Naked and afraid in the world of ARM.

Olof Astrand
5 min readSep 15, 2022

--

AI generated image of the world of ARM (without thumbs).

This will introduce the basics of the Coretx-m7 arm architecture and some of it s ABI:s (Cortex-M7)

Lots of info was found in this great blog, cortex-m-rtos-context-switching

The registers (r0-r15)

r15 PC. The Program Counter (Current Instruction)
r14 LR. The Link Register (Return Address)
r13 SP The Stack Pointer (Banked as MSP/PSP)
r12 IP The Intra-Procedure-call scratch register
r11
r10
r9. Many times used as Platform Register ( -fpic and -msingle-pic-base )
r8,r7, r6, r5, r4. (Caller saved, they must be preserved after the function returns)
r3, r2, r1, r0 Argument / scratch registers
(must not be restored after return, r0 will be arg0 and also contain the return value)

This register usage is according to the AAPCS

The Procedure Call Standard for the ARM Architecture (AAPCS) forms part of the Base Standard Application Binary Interface for the ARM Architecture (BSABI) specification. By writing code that adheres to the AAPCS, you can ensure that separately compiled and assembled modules can work together.

Function calls and Exceptions (Branch Link)
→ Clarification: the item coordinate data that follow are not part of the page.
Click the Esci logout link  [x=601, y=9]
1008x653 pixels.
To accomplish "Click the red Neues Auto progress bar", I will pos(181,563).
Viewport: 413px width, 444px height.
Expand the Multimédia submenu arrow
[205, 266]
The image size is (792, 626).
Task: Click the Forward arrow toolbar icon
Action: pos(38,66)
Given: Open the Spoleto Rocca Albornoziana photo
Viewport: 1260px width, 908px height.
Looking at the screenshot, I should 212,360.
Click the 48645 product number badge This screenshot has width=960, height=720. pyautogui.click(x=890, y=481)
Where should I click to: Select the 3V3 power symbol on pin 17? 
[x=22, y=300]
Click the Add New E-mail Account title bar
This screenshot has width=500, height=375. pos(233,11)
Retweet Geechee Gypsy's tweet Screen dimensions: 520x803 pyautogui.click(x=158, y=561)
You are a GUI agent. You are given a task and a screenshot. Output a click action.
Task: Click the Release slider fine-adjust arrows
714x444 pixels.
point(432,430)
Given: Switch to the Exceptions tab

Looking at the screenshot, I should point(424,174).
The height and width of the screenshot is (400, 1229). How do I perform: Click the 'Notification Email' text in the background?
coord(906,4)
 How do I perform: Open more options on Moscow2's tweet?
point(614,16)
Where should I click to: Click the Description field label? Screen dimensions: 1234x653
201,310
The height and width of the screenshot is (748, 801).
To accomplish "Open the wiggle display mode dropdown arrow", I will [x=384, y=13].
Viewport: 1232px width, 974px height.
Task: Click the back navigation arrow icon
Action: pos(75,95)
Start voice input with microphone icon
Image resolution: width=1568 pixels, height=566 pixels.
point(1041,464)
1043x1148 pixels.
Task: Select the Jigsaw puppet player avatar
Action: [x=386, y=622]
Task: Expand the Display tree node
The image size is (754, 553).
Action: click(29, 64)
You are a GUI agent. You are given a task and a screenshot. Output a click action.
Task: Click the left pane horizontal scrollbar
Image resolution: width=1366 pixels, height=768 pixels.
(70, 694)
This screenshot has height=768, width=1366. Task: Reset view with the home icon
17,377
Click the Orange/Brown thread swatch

The arm does not hare RET and RETI instructions. Instead when calling a function,

 bl functionName 

then the next instruction to be executed after returning is stored in the LR register. This way you can return from the fuction with

bx lr

However if your function calls another function (thus modifying the lr register it is better to use a prologue of

push { lr }

And an epilogue (at the end of the function) This way you are able to call as many functions as you like. This detail is however handled by the compiler, as well as which registers that needs to be saved as they are used in the fuctions by the compiler.

pop { pc }

Odd Addresses

Note that we oversimplified the useage of LR. To tell the processor that code is executed in thumb mode, you must use an odd address.

LR[31:1] ← return address
LR[0] ← code type at return address (0 ARM, 1 Thumb)

Long branch call stopovers (aka the Veneer)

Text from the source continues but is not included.